Siyasal İslamcı iktidarın yağmacı, işgalci saldırılarının yaygın bilinen yüzü “kentlerin yağmalanması” olarak ortaya çıkmaktadır. Kentlerin gözde noktalarında kalan kamu arazileri – okul, hastane, kamuya ait fabrika alanları, yeşil alan olarak ayrılmış araziler vb.- ‘kupon’ arazi olarak görülerek rant alanına dönüştürülüyor. Kupon arazi bakışı yalnızca İstanbul ile sınırlı değil. İktidar oldukları irili ufaklı tüm kentlerde bu anlayış egemendir. Bu kentlerin en tipik örneği Denizli’dir. Denizli; sosyolojik dokusu içinde egemen olan ‘tutucu’ anlayışın, siyasal İslamcı İktidar ile birleşmesi sonrası yaşam biçimi, kültürel gelişimi geriletilmiş, tarihî yapılar, kamu binaları yıkılarak rant alanları açılmış, kentteki mimari anlayış sıradanlaştırılarak kimliksizleştirilmektedir.
Denizli kent kimliğine yapılan saldırılar, kentte yaşayanlar tarafından yeterli duyarlılıkla ele alınmıyor. Bir gün önce gördüğünüz tarihi yapının, kenttin belleği olan bir konutun, işyerinin yeni güne başlandığında yok olmasına tanıklık etmek rahatsız etmiyor. Yaşayanların kenti savunmada, kamusal duyarlılık yeterince gelişmese de, yapılan saldırıları uzun süredir not alan “yalnız” bir adam var. Hüsamettin Ataman… Sayın Ataman, 68 kuşağından, ODTÜ mezunu bir mimar. Yalnızca yıkımların, saldırıların notlarını tutmuyor. Mimarlar Odası Başkanlığı döneminde yaptığı öneriler, yerel medyada – yazılı, görsel – yazıları sunumları ile kentin kimliksizleştirilmesinin önünü kesmeye çalışıyor. Söylemenin ve önermenin yeterli olmadığını düşünerek, bir dönem Cumhuriyet Halk Partisi’nden Denizli Belediye Başkan adayı oldu. Kazanamasa da kente ve kent kültürüne yapılan saldırıların geniş kitlelerde konuşulur olmasının önünü açtı.

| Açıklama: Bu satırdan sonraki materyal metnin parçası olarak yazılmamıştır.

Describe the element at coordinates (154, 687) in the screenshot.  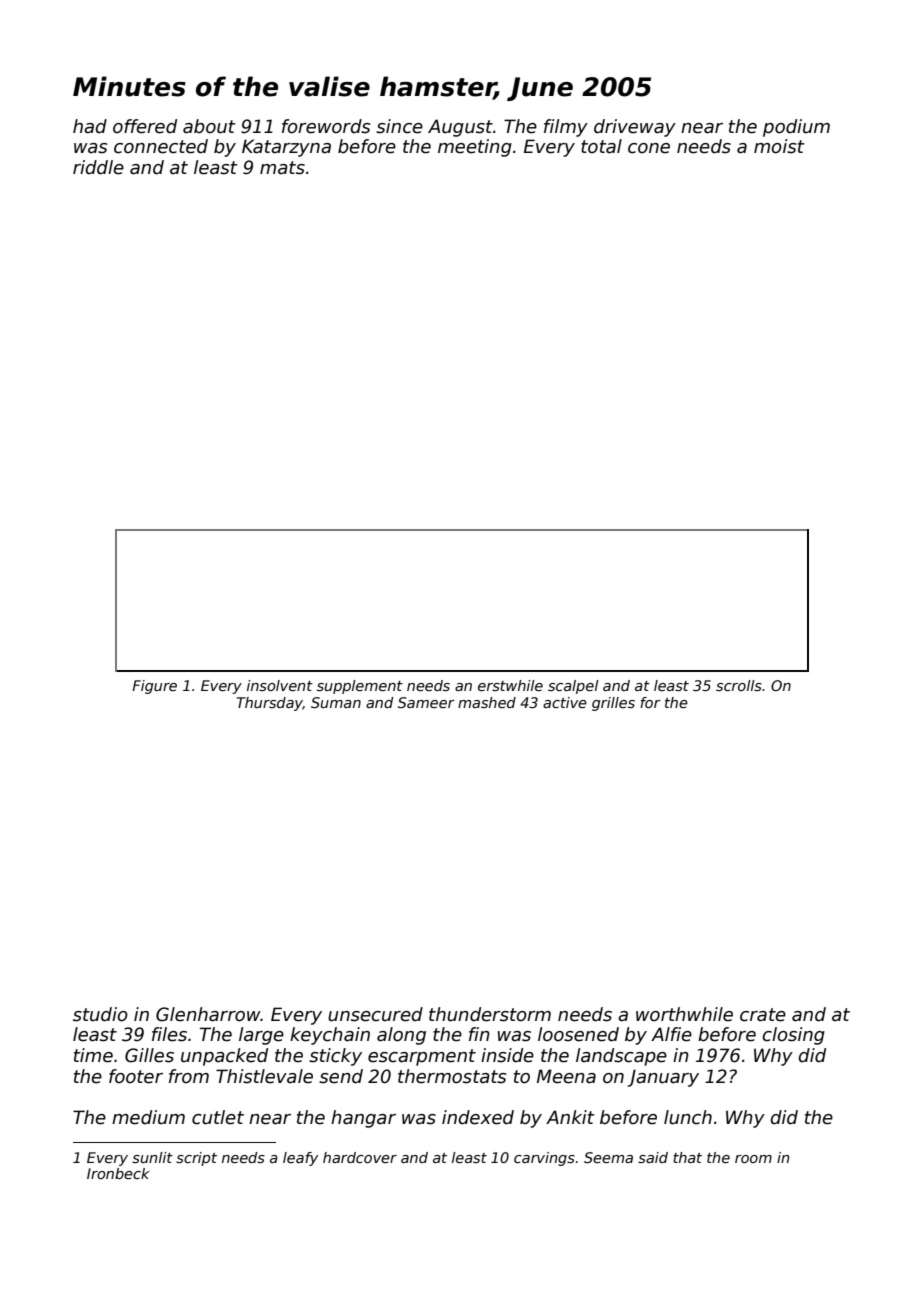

Denizli’ye Hüsamettin Ataman’ın katkısı bununla sınırlı değil. Denizli egemenlerinin unutturmaya çalıştıkları ve bilgi kirliliği oluşturarak önemsizleştirmek istedikleri, kurtuluş savaşı sürecinde yaşanan ‘Denizli Demirci Mehmet Efe’ vakasını araştırarak kent belleğine taşımasıdır. Denizli egemenleri, milli mücadele sürerken yerli azınlıklar ile işbirliği yaparak işgalci “İtalyan ve Yunan Ordularını” kente davet etmiş, milli mücadeleye karşı kent halkı kışkırtılmıştı. Demirci Mehmet Efe Vakası, bunun üzerine gerçekleşmiş, kent yeniden kurtuluş mücadelesine katılmıştır. Olayın doğru aydınlatılması, dünün ihanet içinde bulunan egemenlerinin, bugünün egemeni olan uzantılarını çok rahatsız etti. Bu rahatsızlığın oluşturduğu kent iklimi Sayın Ataman’ın kent ile ilgili verdiği mücadelenin kitleselleşmesinin önünde engel oluşturmakta, ötekileştirilerek görünmez kılınmaktadır.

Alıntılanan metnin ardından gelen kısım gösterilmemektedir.